Advanced materials | Age-Associated Senescent T Cell Signaling Promotes Type 3 Immunity and Inhibits Biomaterial Regenerative Response

This study elucidates the critical role of aging and T cell signaling in type 3 immune responses, demonstrating that IL-17 neutralizing antibodies can restore muscle repair capacity in aged animals, offering potential therapeutic strategies for regenerative medicine.

 

Literature Overview
This study, 'Age-associated Senescent - T Cell Signaling Promotes Type 3 Immunity that Inhibits the Biomaterial Regenerative Response' published in Advanced materials, reviews age-related immune changes affecting regenerative biomaterial efficacy, particularly through type 3 immunity suppression of tissue repair. It highlights abnormal T cell-stromal communication in aging microenvironments and therapeutic potential of targeting IL-17 to restore regenerative capacity.

Background Knowledge
Tissue repair capacity declines with aging, closely linked to immune system alterations. Research shows age-related T cell composition changes include increased CD8+ T cells, decreased CD4+ T cells, and elevated Th17 cell proportions, which may impair regenerative immune responses (e.g., Th2-mediated repair). Senescent cells (SnCs) accumulating in aged tissues promote inflammation and fibrosis through senescence-associated secretory phenotypes (SASP), further hindering repair. While age-related immune changes have been studied in infection, vaccination, and cancer immunotherapy contexts, their impact on regenerative medicine remains unclear. This study fills this knowledge gap by systematically analyzing how aging affects immune-stromal communication and proposing targeted IL-17 therapeutic strategies.

 

 

Research Methods and Experiments
The research team evaluated immune and tissue repair responses in young (6-week) and aged (72-week) murine models through muscle injury and ECM (small intestinal mucosal matrix) implantation. Multiparametric flow cytometry, single-cell RNA sequencing (scRNA-seq), and Domino computational analysis were employed to investigate cellular communication patterns across age groups. Additionally, tissue repair outcomes were assessed following IL-17 neutralizing antibody interventions and senescent cell clearance using ABT263.

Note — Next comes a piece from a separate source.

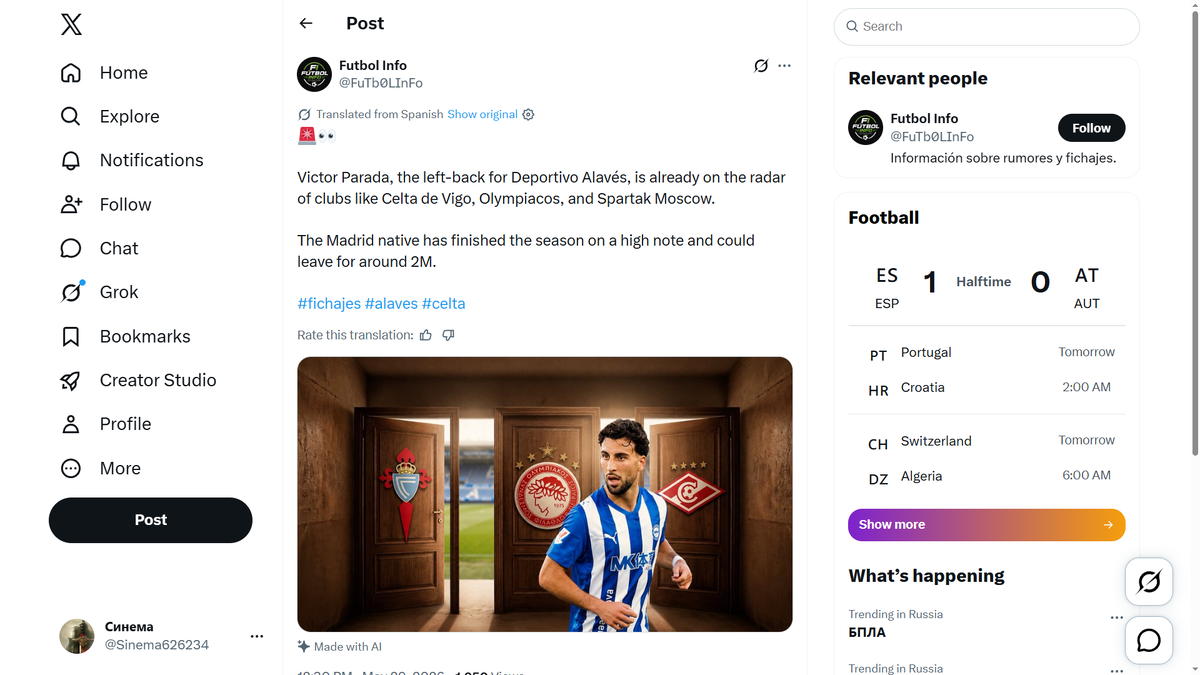Click inside the Search field
Viewport: 1200px width, 675px height.
click(986, 27)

Key Conclusions and Perspectives

• Aged mice exhibit enhanced type 3 immune responses (Il17f expression) and elevated senescent cell markers (p16INK4a) following muscle injury.
• Age-related immune skewing is evident in aged animals with significant reductions in Th2 cells and eosinophils, accompanied by increased Th17 and CD8+ T cells.
• Domino analysis identified Igf1 and Tgfβ3 signaling through Batf and Crem transcription factors promoting Th17 differentiation in aged tissues, contrasting with Th2-dominant signaling in young mice.
• IL-17 neutralizing antibodies (αIL-17A or αIL-17F) restored Th2 immune responses in aged mice, increasing IL4+ cell proportions and improving muscle repair.
• Combined ECM biomaterial and αIL-17 antibody treatment significantly reduced fibrosis- and adipogenesis-related gene expression (e.g., Col3a1, Col5a1, Pparγ), restoring muscle regeneration.
• Senescent cell clearance via ABT263 decreased Il17a expression in lymph nodes, suggesting a positive feedback mechanism between senescent cells and Th17 cells.

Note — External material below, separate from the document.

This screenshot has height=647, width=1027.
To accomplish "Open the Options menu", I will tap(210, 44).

Research Significance and Prospects
This study provides the first systematic analysis of how aging compromises regenerative medicine efficacy through T cell-stromal communication dysfunction, offering new immunomodulatory therapeutic avenues for age-related tissue repair disorders. Future research should investigate Batf and Crem roles in human aging diseases and explore clinical translation of combined senescent cell/IL-17 targeting strategies.

 

 

Conclusion
Aging substantially alters immune-stromal communication networks, diminishing regenerative therapy responses. Single-cell transcriptomics revealed Th17-skewed T cell signaling in aged mice, with IL-17 neutralizing antibodies partially restoring Th2-mediated tissue repair. These findings establish new immunomodulatory directions for regenerative medicine and highlight therapeutic value of targeting age-related signaling pathways (Batf, Crem, Tgfβ3). Future studies should optimize IL-17 targeting strategies and explore human translational applications.

 

Jin Han, Christopher Cherry, Joscelyn C Mejías, Drew M Pardoll, and Jennifer H Elisseeff. Age-associated Senescent - T Cell Signaling Promotes Type 3 Immunity that Inhibits the Biomaterial Regenerative Response. Advanced materials (Deerfield Beach, Fla.).